Tornadoes may not last as long as a hurricane, per se, but the suddenness of a tornado’s touchdown is what makes it perhaps the scariest of all extreme weather. This is also, perhaps, why it is a favorite of storm chasers, those deliberate pursuers of extreme weather phenomena. These people can be thrill-seekers, scientists, or a mix of both, but regardless of their reasons for pursuing a storm, they put their lives on the line every time they do. Director Herbert James Winerstern’s film Supercell revolves around a family of storm chasers who encounter a supercell: a storm system that produces severe thunderstorms and sustained rotating winds caused by a prolonged updraft that results in—you guessed it—extremely dangerous tornadoes.
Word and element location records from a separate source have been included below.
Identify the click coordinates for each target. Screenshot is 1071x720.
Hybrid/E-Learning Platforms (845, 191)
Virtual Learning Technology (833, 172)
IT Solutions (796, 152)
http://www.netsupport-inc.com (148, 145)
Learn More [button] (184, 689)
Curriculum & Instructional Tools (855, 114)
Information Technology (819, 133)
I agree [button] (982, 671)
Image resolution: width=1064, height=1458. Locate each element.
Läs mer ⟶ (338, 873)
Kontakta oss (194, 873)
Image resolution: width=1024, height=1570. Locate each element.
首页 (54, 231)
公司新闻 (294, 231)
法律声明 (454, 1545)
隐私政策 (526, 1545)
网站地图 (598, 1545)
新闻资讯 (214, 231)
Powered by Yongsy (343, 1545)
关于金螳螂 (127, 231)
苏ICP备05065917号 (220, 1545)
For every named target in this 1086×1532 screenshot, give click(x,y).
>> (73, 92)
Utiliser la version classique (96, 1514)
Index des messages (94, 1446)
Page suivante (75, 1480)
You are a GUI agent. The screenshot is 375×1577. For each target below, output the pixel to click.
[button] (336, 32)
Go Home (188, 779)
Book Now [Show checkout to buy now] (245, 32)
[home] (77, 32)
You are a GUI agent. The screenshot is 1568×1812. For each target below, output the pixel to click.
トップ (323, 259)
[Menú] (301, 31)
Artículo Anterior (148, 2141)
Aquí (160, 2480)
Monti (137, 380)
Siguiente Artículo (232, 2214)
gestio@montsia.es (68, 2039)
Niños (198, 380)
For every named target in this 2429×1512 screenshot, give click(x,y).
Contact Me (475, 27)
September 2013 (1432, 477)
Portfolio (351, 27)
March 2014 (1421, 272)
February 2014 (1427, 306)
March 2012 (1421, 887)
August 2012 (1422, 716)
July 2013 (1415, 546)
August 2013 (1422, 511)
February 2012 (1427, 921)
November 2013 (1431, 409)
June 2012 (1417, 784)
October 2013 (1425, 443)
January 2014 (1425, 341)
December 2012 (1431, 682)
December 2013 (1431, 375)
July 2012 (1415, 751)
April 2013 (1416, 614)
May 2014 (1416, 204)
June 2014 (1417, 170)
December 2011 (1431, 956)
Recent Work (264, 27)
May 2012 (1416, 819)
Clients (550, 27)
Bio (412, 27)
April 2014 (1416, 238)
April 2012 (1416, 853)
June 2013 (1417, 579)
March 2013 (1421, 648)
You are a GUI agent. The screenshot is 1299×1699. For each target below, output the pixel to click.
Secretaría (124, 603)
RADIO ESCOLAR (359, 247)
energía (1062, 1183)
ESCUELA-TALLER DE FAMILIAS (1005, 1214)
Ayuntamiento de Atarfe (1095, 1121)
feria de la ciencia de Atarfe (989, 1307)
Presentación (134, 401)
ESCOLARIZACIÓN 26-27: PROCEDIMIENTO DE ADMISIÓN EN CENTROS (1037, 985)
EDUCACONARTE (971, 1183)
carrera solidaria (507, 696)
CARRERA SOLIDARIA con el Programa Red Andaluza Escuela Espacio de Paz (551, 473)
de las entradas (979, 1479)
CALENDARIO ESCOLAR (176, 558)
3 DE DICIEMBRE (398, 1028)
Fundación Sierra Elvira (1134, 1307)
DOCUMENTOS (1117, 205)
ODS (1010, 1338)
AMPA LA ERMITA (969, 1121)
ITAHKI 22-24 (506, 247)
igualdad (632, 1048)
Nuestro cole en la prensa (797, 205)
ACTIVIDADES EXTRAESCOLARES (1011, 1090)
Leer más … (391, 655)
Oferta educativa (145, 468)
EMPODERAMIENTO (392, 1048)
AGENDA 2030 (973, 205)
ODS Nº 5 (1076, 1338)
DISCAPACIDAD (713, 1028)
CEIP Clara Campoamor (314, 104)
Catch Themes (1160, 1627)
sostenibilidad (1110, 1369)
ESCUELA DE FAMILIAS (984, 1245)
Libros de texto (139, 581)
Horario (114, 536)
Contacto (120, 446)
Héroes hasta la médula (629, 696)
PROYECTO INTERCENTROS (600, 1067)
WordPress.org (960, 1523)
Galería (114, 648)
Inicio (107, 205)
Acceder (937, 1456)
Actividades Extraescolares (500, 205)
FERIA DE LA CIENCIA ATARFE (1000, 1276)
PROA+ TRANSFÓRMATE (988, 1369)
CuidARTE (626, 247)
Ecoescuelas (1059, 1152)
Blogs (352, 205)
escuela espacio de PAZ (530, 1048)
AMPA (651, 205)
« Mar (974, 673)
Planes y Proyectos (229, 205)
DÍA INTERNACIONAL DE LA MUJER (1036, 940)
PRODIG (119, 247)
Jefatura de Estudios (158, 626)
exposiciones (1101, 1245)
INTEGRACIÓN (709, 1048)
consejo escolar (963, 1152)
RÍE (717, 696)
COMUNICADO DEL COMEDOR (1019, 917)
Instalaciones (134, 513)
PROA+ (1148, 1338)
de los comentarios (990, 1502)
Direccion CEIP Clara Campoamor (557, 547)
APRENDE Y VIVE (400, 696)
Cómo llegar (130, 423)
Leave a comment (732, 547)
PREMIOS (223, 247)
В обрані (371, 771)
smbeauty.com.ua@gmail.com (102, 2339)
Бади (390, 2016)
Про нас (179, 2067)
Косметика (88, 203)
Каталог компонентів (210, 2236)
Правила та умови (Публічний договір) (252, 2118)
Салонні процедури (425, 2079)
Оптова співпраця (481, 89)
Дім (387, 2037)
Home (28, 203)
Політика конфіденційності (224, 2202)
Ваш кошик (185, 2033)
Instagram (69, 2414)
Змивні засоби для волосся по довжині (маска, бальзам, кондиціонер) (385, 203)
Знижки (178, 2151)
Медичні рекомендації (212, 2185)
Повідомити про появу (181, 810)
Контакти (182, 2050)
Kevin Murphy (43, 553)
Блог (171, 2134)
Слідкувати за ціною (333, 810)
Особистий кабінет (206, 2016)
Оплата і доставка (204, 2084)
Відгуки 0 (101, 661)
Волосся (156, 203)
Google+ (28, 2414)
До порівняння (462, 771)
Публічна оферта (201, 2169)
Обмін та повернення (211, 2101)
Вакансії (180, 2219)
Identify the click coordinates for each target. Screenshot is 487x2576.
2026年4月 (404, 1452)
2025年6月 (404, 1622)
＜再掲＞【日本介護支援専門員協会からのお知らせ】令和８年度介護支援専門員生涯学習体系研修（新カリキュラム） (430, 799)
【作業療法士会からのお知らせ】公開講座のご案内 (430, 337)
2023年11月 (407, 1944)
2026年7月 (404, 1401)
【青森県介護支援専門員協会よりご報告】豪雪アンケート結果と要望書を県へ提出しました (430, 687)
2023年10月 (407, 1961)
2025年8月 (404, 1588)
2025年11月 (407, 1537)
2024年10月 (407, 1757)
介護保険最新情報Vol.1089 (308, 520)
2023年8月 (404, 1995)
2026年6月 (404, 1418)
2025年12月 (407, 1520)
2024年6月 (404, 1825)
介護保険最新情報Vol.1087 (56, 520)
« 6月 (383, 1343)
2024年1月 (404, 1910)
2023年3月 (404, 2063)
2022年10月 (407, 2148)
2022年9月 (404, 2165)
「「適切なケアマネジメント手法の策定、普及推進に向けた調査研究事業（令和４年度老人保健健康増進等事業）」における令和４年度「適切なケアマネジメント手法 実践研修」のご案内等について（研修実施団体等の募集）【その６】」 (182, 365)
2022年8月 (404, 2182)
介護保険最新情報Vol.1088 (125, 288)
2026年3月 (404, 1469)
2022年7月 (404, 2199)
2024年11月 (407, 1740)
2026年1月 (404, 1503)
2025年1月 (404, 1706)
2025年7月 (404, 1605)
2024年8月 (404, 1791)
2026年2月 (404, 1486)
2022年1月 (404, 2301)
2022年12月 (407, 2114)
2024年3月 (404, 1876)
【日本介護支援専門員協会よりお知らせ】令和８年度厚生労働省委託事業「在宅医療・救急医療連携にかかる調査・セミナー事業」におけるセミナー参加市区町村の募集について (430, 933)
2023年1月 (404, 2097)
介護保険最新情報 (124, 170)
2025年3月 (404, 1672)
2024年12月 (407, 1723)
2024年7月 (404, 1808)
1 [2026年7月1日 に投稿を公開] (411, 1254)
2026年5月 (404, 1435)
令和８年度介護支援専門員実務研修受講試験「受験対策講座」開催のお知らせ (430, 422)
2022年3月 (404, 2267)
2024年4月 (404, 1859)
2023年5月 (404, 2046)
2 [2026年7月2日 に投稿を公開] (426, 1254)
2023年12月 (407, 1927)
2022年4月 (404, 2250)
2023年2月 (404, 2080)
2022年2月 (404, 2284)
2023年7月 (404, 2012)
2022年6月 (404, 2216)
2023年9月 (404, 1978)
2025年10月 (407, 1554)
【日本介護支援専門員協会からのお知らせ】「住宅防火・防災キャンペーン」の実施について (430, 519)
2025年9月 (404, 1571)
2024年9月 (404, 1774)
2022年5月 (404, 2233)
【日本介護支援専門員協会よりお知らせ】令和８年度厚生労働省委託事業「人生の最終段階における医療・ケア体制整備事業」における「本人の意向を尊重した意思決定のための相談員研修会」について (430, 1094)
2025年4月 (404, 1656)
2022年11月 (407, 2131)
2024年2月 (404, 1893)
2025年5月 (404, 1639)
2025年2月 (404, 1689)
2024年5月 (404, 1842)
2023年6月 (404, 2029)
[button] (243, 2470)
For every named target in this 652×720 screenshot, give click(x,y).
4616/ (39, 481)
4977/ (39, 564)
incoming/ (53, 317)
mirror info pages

In the film, William Brody (Daniel Diemer, The Half of It), a teenage boy who helps his mother clean houses for work, is looking for more in life. His father was a legendary storm chaser who met an unfortunate end thanks to a supercell system, but William wants nothing more than to follow in his father’s footsteps and become a storm chaser himself. One day, William receives a mysterious package in the mail. Inside the package is his father’s journal, with all of his notes and findings from years of storm chasing. Elated, William looks at the return address on the package, and decides to take a trip to meet the person who sent him the package: his father’s former partner, Roy Cameron (Skeet Ulrich, Scream). However, William finds that Roy is no longer chasing storms for science, but rather is a driver for a tour company that takes tourists storm chasing. Roy decides to let William attend one of the tours, which makes him ecstatic. However, William might get to see more than he bargained for.
Supercell surprises viewers right out of the gate, as all possible preconceived notions of a cheap storm flick are thrown out the window with impressive technical aspects. The greatest of these is the film’s impressive, entrancing music. The score is used heavily throughout, and thankfully it’s a great one. Composer Corey Wallace (Unsheltered) does a fantastic job creating an emotional, resonant score that evokes the feeling of some of John Williams’ classics.
The cinematography, too, is quite stunning, with some beautiful horizons captured, with and without storm clouds, and some intriguing camera movement in certain scenes. The sound design excels as well, as the film mixes together layers of sound creating a perfect ambience and environment for peaceful segments as well as for intense and thrilling scenes. Everything comes together to instill a sense of wonder and excitement in the viewer, with a classic cinematic feel akin to Jurassic Park. In fact, Winterstern’s directorial style very much resembles Spielberg.
Though the film is very well-made technically, it does fall short in one aspect. The main (human) character of the film, William, is a bit underwhelming. William is written as a very generic teen boy who is at first depressed and angsty but is a dreamer who wants more excitement in life. We’ve seen this type of character in many other films; however, William is much less compelling than some of these other characters we’ve seen, and Daniel Diemer’s mediocre, uninspired performance only adds salt to the wound. Also, Diemer mumbles far too much when reciting dialogue, making it a bit difficult to hear what he’s saying, especially over the surrounding storm sounds that are present for most of the movie.
As unfortunate as it is that the film’s central character is not so engaging, it surprisingly does not take much enjoyment away from the film. Ulrich is impressive as Roy Cameron and Alec Baldwin (Chick Fight) is effective as tour operator Zane Rodgers. Plus, I’d argue that William isn’t even the main character of the film, the supercell is … and the supercell shows up big time.
The conclusion of the film is quite intense and very well done, wrapping up in a satisfying way. As rare as it is for me to admit this, sometimes a film’s technical prowess can overshadow a bland main character, so long as some surrounding characters also pick up the slack, which is exactly what happens here. Supercell impresses far more than I thought it would, and is quite honestly one of the best storm thrillers I’ve seen in quite some time.